Résumé :
L'atelier Manivelle est un atelier de production artistique en Bretagne dédié à la création d'art contemporain. Pierre Galopin, artiste peintre, est à l'initiative de ce lieu. Il ouvre ses portes en novembre 2014 pour une nouvelle résidence avec comme invité le sculpteur Pascal Jounier-Trémelo. Le réalisateur Patrice Paillard est convié à ce temps de résidence artistique.
"La langue des prisonniers" est le cinéma-théâtre de ce lieu et de ses personnages du XXIème siècle : le peintre, le sculpteur et le réalisateur.
Idée :
Si la pensée théologique baroque du XVIIème siècle et l'époque psychologisante au tournant du XXème siècle semble révolue, l'existence de l'artiste, dans sa pensée et son acte actuel vit toujours.
À travers un commentaire, tiré de l'œuvre de Bertolt Brecht Grand peur et misère du III Reich illustrant l'infusion lente et l'acceptation progressive des idéologies totalitaires dans le quotidien des Allemands sous le régime nazi - une grande analogie réflexive se donne à voir :
Cette courte histoire sordide met en évidence une liberté de choix habilement annihilée par un acte pernicieux d'agressivité, révélant un véritable processus de hiérarchisation et de domination sociale et historique. Ces idéologies politiques d'appauvrissement des conduites et des comportements - toujours tentées de resurgir au cours des siècles - apparaissent dans ce document comme fondamentalement inconciliables avec ce qui caractérise une pratique artistique libre.
Ce texte, lu et emprunté au domaine théâtral, permet donc par contraste et analogie un éveil à la compréhension fine de la nécessité vitale d'un choix libre.
"La langue des prisonniers" illustre l'incompatibilité d'un dictat social et politique avec l'existence des artistes créateurs.

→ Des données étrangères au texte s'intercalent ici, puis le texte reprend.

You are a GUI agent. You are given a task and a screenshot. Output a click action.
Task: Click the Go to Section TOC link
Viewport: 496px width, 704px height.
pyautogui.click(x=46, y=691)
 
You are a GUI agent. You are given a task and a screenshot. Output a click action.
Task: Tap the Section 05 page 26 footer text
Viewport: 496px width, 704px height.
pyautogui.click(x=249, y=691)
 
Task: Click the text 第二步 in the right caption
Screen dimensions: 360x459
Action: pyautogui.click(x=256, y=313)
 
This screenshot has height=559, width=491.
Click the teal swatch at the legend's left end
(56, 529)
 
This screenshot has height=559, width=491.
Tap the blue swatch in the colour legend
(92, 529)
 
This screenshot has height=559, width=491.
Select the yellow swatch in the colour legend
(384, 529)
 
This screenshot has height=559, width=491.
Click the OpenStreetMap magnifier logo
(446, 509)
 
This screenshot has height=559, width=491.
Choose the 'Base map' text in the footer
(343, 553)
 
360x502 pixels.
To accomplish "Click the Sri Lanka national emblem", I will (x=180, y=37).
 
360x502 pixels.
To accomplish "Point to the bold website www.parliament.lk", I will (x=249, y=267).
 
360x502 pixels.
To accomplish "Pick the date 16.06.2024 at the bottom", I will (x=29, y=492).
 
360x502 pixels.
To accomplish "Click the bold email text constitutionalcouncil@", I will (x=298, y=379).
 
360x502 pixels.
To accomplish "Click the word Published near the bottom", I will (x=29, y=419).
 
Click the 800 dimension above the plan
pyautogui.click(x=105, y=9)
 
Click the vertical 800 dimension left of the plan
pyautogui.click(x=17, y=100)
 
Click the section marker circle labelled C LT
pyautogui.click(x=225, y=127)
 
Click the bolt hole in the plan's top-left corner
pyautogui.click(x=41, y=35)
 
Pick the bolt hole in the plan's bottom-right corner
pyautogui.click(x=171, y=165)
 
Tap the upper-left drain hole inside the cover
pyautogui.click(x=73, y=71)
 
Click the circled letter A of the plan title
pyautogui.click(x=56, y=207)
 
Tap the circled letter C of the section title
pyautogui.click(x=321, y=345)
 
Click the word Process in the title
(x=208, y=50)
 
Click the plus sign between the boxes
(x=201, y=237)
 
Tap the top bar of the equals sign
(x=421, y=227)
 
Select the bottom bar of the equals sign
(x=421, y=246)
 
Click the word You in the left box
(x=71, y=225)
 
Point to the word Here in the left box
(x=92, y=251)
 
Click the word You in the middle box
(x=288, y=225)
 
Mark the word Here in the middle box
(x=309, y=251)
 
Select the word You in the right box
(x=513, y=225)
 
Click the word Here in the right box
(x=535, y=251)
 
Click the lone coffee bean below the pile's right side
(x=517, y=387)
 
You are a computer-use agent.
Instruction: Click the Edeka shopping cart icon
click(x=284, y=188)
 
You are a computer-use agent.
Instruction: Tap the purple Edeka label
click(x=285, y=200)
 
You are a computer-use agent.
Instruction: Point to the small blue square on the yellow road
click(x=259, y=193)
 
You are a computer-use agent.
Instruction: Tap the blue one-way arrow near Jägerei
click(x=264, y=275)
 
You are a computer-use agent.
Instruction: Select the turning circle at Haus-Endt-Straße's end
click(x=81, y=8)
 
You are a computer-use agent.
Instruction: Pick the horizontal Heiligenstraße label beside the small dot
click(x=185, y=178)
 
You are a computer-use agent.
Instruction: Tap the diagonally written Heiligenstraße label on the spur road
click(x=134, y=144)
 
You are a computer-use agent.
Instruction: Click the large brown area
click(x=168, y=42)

C'est un cinéma documentaire de résistance.
Note d'intention :
À la fois oeuvre de résistance, cinéma théâtral et film poétique, "La langue des prisonniers" confronte stratégie politique et engagement dans la création artistique.
Dans ce documentaire deux questions ont guidé la réalisation : Comment s'éveiller à la compréhension fine de l'existence d'un choix libre ? Comment faire émerger audiovisuellement le cycle naturel et la création technique à travers la notion de la durée ?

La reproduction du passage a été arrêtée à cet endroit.